The chair of the department of medicine at Roswell Park Comprehensive Cancer Center discussed the innovations necessary to make CAR-T therapy effective in solid tumor indications.
“I think over the brief 20 year span that I've been doing this work, I think we philosophically kind of changed how we look at [CAR T-cells as cytotoxic agents], and we realized that that the CAR T-cell may be more of a spark rather than the actual explosion. It's the spark that sets off a downstream effect where an immune system that is actually quite reasonably sophisticated in recognizing cancer cells can overcome the defenses that cancer cells create around themselves to stop cell therapies from working.”

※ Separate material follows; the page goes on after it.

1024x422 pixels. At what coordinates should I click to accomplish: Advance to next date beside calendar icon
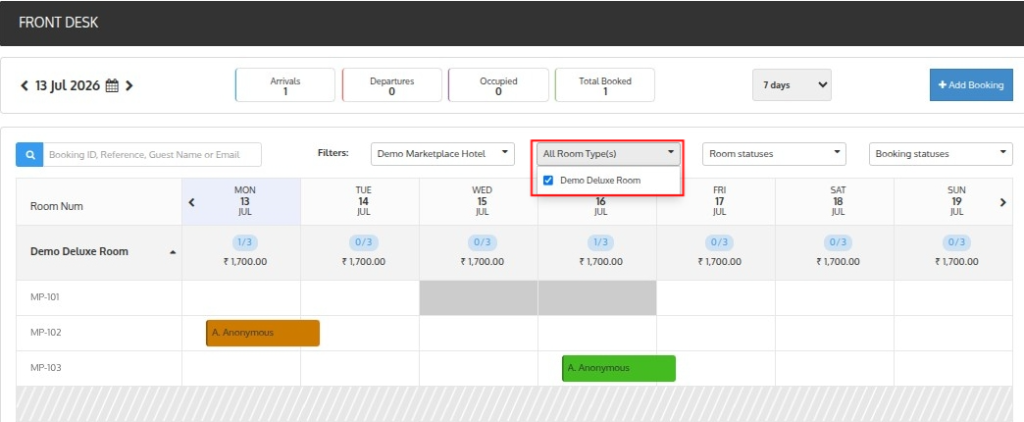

Over the past 5 to 10 years, chimeric antigen receptor T-cell (CAR-T) therapy has established itself as an effective treatment modality for blood cancers, with several products having been approved by the FDA for such indications. Although, attempts to apply the same approach to solid tumor indications have proven difficult because of key differences in solid tumor biology. As such, it has become clear that a modified approach to CAR-T therapy will be necessary to make the modality able to provide clinically meaningful benefit for solid tumors. One such approach is the concept of “armored CAR T-cells", CAR-T products that have additional genetic modifications intended to combat cancer cells beyond the use of the CAR itself.
CGTLive® recently spoke with Renier Brentjens, MD, PhD, the chair of the department of medicine and the deputy director at Roswell Park Comprehensive Cancer Center, about how armored CAR T-cells can help bridge the gap necessary to make CAR-T effective in solid tumors. Brentjens pointed out that unlike blood cancers, solid tumors are more complex, often surrounded by nontumor cells that block immune responses. Armored CAR T-cells can reshape this environment and trigger the body’s natural immune system to help attack the cancer. Furthermore, he emphasized that in solid tumors armored CAR T-cells may help address antigen escape, which is typically an even greater challenge for solid tumors than it is in blood cancers.